(Extrait du texte):

=-=-=

Entretien avec Alain de Benoist
À quelles conditions, selon vous, le discours écologique peut-il être aujourd'hui un discours en prise sur le réel ou un simple discours de bonne conscience ?
Il s'agit, comme toujours, de consentir à voir ce que l'on voit. Notre rapport à la nature s'est dégradé, nous ne savons plus que faire de nos déchets, certaines zones de la planète se transforment en poubelles et le réchauffement climatique, quelles qu’en soient les causes, anthropiques ou « naturelles », est une réalité dont nous commençons à percevoir les effets. Face à cela, le discours écologique n’est jamais sorti de l'équivoque. L'écologie est née au XIXe siècle, avec Haeckel notamment, en tant que discipline scientifique : c'était la science des écosystèmes, c’est-à-dire des milieux naturels de vie. Après la Deuxième Guerre mondiale, l'écologisme est devenu l'affaire des « partis verts », qui l'ont conduit dans une impasse. Aujourd'hui, il devient le hobby des bobos, qui le tirent du côté de la niaiserie - ou celui des véganes, qui voudraient nous transformer en herbivores.

=-=-=

(Extrait des données):

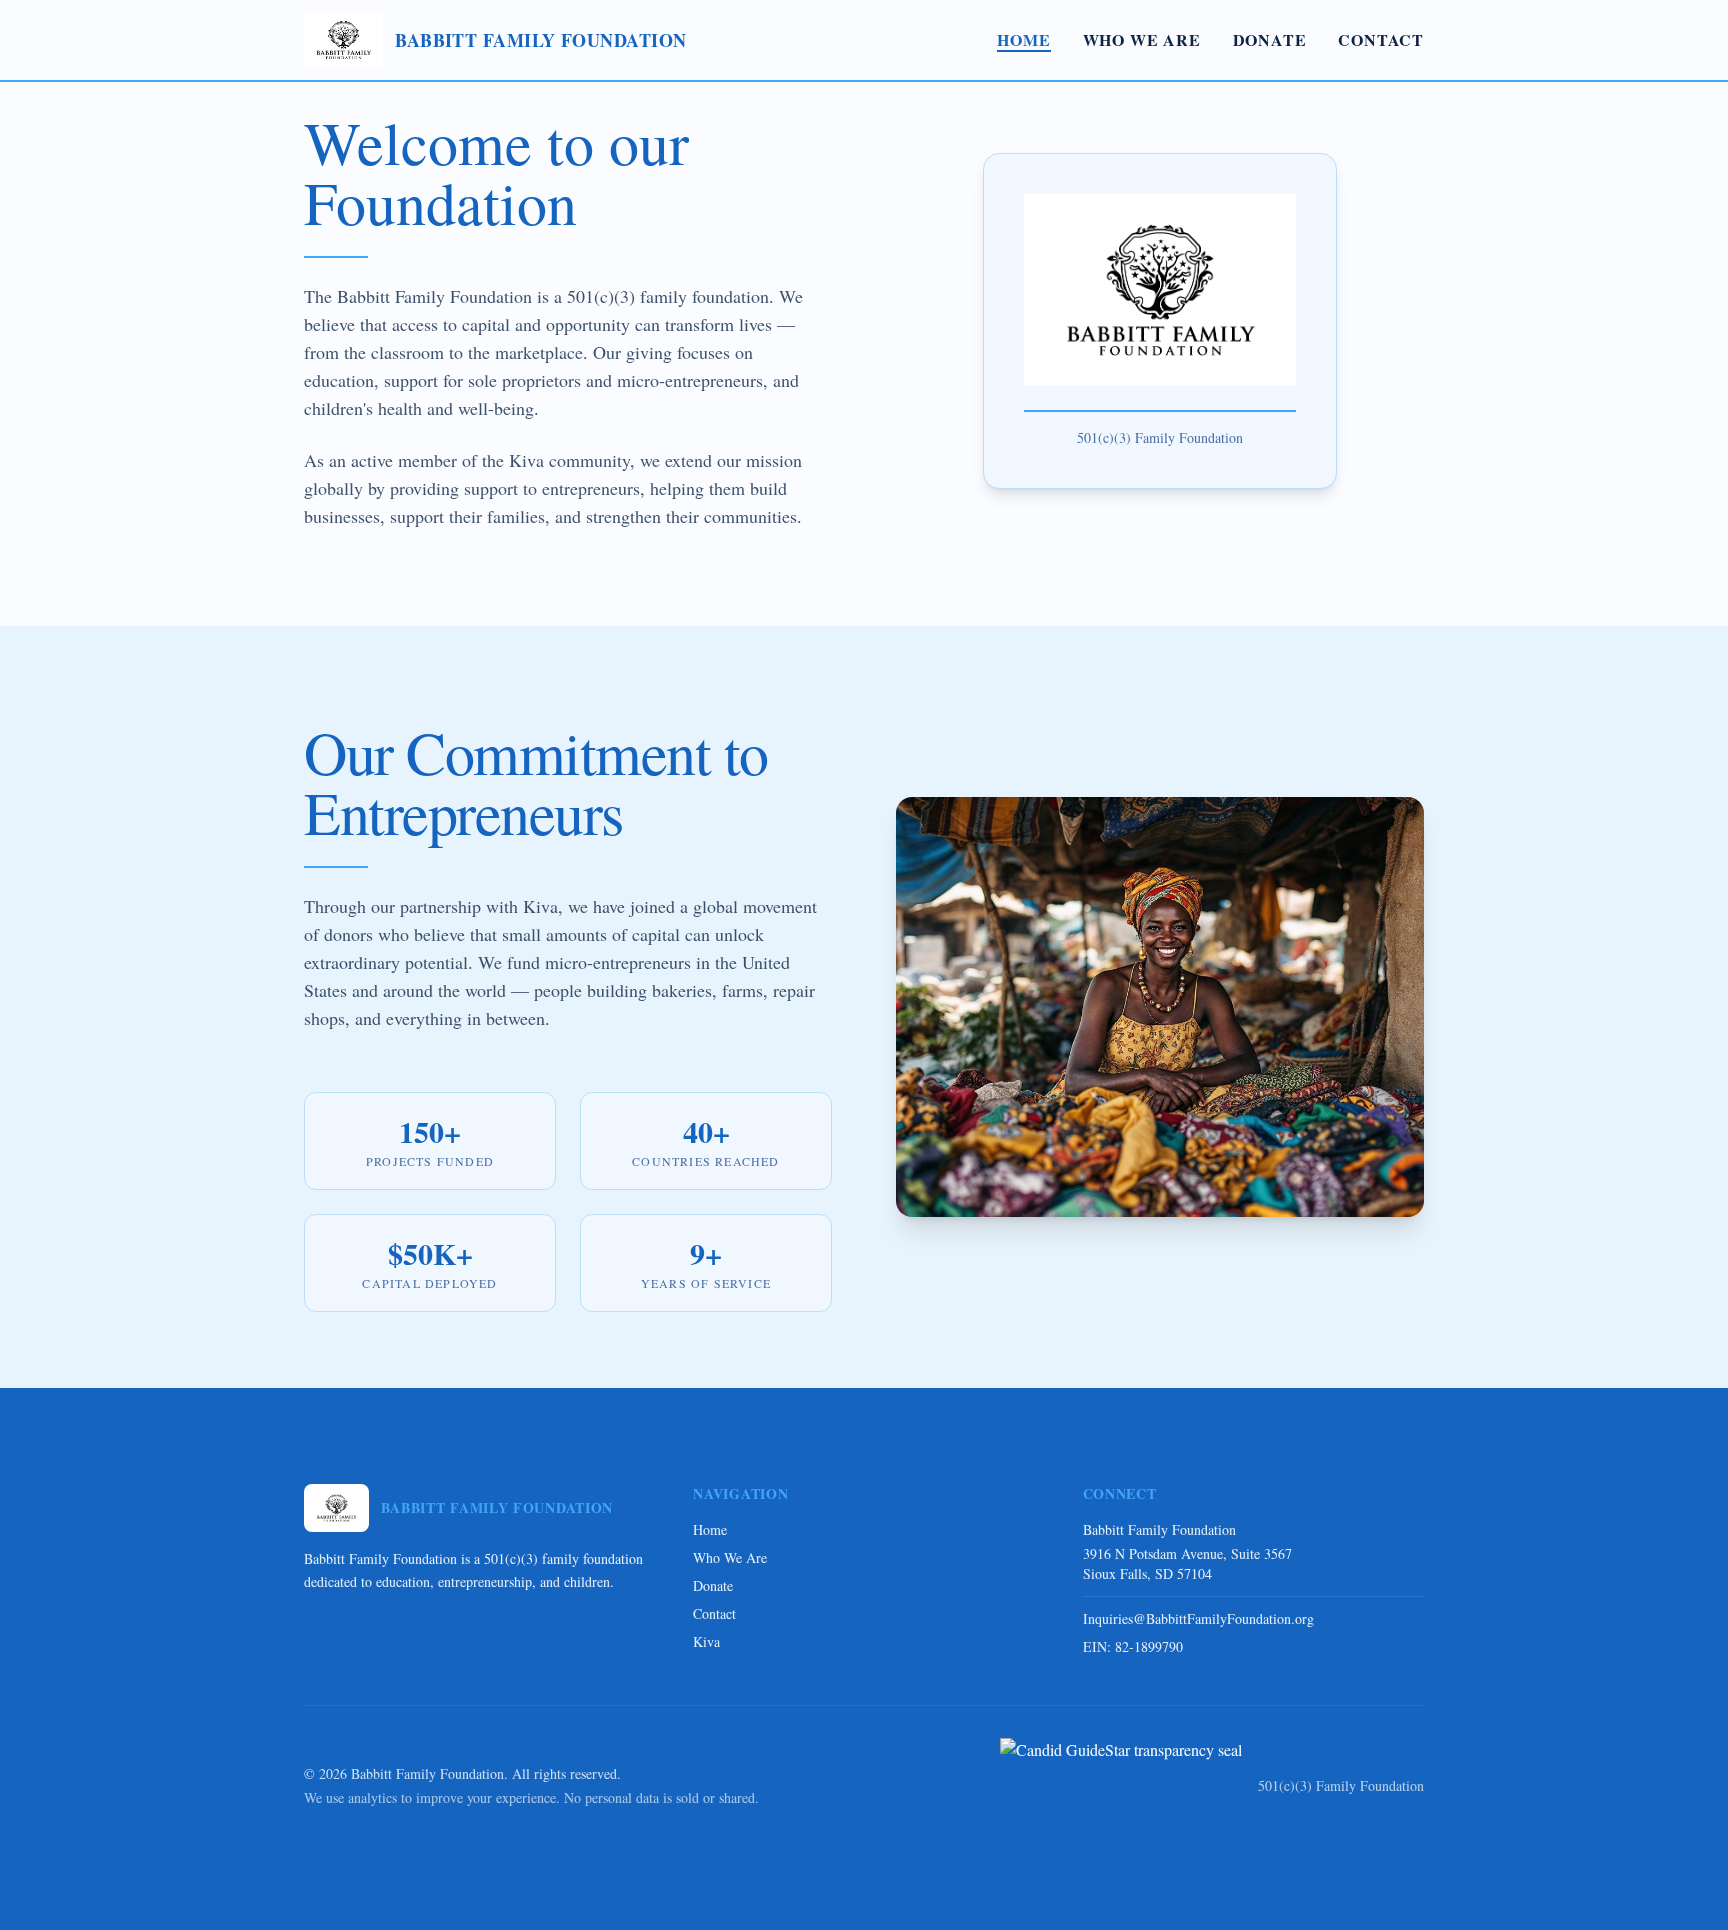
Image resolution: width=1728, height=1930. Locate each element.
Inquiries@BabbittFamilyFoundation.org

=-=-=

(Énoncé 1): Recopiez le passage de l'entretien qui commence par « Entretien avec Alain » et se poursuit jusqu'à « bonne conscience ? ».
(Énoncé 2): D'après l'entretien, à quel siècle l'écologie est-elle née en tant que discipline scientifique ?
Appuyez-vous uniquement sur l'entretien pour répondre.

(Corrigé 1):
Entretien avec Alain de Benoist
À quelles conditions, selon vous, le discours écologique peut-il être aujourd'hui un discours en prise sur le réel ou un simple discours de bonne conscience ?

(Corrigé 2): Au XIXe siècle.